Juan de Silva, Conde de Portalegre, is said by Jacques-Charles Brunet (Manuel du libraire et de l'amateur de livres, Paris, 1861-1880, vol. ii., col. 217) to be the author of a work entitled Dell' unione del regno di Portogallo alla corona di Castiglia, istoria del Sig. Ieronimo di Franchi Conestaggio, gentilhuomo genovese (Genova, 1585). This volume was in Montaigne's library (see M. Paul Bonnefon's valuable contribution—La Bibliothèque de Montaigne—in the Revue d'Histoire littéraire de la France, Paris, 1895, vol. ii., pp. 344-345): so also was the Spanish version of López de Castanheda's Historia (M. Paul Bonnefon, op. cit., p. 362). A trace of both these works is observable in the 1595 edition of the Essais (liv. ii., chap. 21, Contre la fainéantise).
[121] The soldier, Diego Santisteban y Osorio, is known as the author of a sequel to Ercilla's Araucana: his fourth and fifth parts were published in 1597.
[122] Barrera conjectures that the allusion is to Francisco Lasso de Mendoza who wrote a prefatory sonnet for Luis Gálvez de Montalvo's Pastor de Fílida: see note 24.
[123] Barrera states that Diego de Sarmiento y Carvajal contributed verses to the Primera parte de la Miscelánea austral de don Diego d'Avalós y Figueroa en varios coloquios (Lima, 1603). I have not seen this work.
[124] Barrera fails to give any particulars of Gutierre Carvajal of whom, also, I find no trace in recent bibliographies.
[125] Prefatory sonnets by the Toledan soldier, Luis de Vargas Manrique, are found in Cervantes's Galatea and in López Maldonado's Cancionero, both published in 1585: see notes 23 and 34.
[126] Francisco Campuzano practised medicine at Alcalá de Henares, Cervantes's birthplace. In 1585 he contributed to López Maldonado's Cancionero and to Padilla's Jardín espiritual: another copy of his verses precedes Gracián Dantisco's Galateo español (1594): see notes 23, 27, and 34.
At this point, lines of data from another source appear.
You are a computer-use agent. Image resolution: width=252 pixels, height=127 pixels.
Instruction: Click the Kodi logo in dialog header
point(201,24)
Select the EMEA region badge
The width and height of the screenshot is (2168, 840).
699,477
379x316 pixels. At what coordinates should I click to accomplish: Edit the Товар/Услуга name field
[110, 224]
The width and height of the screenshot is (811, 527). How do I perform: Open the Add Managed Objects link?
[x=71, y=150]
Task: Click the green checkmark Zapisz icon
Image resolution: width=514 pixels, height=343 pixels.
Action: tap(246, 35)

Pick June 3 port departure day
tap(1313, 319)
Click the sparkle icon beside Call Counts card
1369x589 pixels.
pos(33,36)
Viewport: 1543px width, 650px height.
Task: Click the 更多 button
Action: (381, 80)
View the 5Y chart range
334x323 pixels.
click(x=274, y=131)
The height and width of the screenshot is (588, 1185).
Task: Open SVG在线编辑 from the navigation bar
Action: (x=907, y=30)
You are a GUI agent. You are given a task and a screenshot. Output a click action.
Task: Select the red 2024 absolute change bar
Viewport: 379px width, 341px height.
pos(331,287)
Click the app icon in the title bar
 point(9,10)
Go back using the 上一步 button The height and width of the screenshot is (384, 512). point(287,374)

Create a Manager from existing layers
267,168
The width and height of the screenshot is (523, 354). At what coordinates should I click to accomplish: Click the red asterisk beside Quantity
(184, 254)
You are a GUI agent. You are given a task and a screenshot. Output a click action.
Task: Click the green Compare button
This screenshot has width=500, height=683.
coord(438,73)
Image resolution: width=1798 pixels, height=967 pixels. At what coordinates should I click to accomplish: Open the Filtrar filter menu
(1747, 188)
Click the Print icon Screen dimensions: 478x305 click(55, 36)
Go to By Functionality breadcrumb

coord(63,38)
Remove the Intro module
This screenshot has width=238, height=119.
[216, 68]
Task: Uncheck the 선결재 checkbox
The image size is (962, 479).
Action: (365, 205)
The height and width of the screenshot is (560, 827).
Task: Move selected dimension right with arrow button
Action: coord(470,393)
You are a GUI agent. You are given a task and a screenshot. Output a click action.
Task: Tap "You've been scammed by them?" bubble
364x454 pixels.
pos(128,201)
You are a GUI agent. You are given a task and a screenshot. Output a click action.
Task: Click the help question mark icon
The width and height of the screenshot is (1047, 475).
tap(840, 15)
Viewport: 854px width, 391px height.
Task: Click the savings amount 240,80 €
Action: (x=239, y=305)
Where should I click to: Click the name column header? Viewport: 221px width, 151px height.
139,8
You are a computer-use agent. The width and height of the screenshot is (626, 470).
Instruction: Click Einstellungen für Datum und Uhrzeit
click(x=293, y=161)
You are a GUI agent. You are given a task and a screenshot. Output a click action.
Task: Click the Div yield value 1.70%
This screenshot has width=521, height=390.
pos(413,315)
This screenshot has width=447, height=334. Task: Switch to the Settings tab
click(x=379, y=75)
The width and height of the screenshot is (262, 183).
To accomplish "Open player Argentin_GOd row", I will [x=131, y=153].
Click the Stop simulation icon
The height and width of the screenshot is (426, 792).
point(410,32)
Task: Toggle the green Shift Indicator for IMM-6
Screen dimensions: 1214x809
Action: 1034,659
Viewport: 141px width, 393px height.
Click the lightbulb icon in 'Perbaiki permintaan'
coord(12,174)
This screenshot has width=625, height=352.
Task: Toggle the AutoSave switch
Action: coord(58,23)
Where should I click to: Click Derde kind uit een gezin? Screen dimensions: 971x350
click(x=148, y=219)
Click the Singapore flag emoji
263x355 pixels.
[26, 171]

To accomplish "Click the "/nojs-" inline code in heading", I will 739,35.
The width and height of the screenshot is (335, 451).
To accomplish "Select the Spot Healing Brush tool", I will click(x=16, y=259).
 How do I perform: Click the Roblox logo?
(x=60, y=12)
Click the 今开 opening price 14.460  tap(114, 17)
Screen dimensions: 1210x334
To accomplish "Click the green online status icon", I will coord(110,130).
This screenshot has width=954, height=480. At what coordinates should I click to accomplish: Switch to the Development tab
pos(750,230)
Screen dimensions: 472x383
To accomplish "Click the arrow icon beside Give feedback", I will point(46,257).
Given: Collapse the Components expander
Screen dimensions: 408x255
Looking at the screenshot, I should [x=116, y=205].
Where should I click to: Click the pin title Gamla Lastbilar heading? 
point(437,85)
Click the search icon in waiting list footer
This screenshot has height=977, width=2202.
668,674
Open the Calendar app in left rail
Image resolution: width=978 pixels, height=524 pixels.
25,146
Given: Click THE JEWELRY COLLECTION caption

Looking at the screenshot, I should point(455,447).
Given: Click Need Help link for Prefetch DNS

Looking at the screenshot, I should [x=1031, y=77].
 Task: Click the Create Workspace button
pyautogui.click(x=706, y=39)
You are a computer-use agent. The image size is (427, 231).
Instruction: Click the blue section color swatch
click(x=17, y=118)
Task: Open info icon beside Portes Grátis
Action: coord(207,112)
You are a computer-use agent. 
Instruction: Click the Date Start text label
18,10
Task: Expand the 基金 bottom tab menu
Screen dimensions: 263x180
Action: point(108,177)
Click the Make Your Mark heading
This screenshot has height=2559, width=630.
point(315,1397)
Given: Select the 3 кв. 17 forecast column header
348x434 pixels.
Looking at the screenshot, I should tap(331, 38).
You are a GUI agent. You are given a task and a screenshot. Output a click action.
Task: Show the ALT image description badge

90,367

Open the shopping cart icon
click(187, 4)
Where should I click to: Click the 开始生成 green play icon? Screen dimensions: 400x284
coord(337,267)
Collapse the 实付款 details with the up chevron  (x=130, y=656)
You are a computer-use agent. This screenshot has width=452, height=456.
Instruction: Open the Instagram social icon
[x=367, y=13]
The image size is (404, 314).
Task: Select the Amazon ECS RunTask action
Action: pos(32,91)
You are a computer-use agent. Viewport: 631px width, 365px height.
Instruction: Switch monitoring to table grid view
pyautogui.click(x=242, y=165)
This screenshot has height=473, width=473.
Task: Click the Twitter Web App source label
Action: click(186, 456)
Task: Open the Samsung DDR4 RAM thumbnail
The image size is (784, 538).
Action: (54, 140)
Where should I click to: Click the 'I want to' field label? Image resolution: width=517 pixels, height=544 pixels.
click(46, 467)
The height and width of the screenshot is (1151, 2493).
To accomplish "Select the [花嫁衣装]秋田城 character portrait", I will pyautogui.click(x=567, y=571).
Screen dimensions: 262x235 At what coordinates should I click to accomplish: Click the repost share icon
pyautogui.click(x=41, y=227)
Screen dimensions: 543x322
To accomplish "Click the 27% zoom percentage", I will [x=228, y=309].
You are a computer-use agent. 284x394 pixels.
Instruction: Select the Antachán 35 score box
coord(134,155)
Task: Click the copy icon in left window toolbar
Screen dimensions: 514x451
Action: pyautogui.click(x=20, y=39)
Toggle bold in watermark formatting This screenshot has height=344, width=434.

[127] Francisco Suárez de Sosa, a native of Medina del Campo, practised as a physician. Barrera states that Suárez de Sosa wrote Del arte como se ha de pelear contra los turcos (1549) and De las ilustres mujeres que en el mundo ha habido; but I do not understand him to say that either of these works was printed. Barrera conjectures that Suárez de Sosa is introduced in the Galatea under the name of Sasio.
[128] Nothing seems to be known of Doctor Baza.
[129] I have not succeeded in identifying the Licenciado Daza with any of the Dazas mentioned by Bartolomé José Gallardo, Ensayo de una biblioteca española de libros raros y curiosos (Madrid, 1863-1889), vol. ii., cols. 750-754.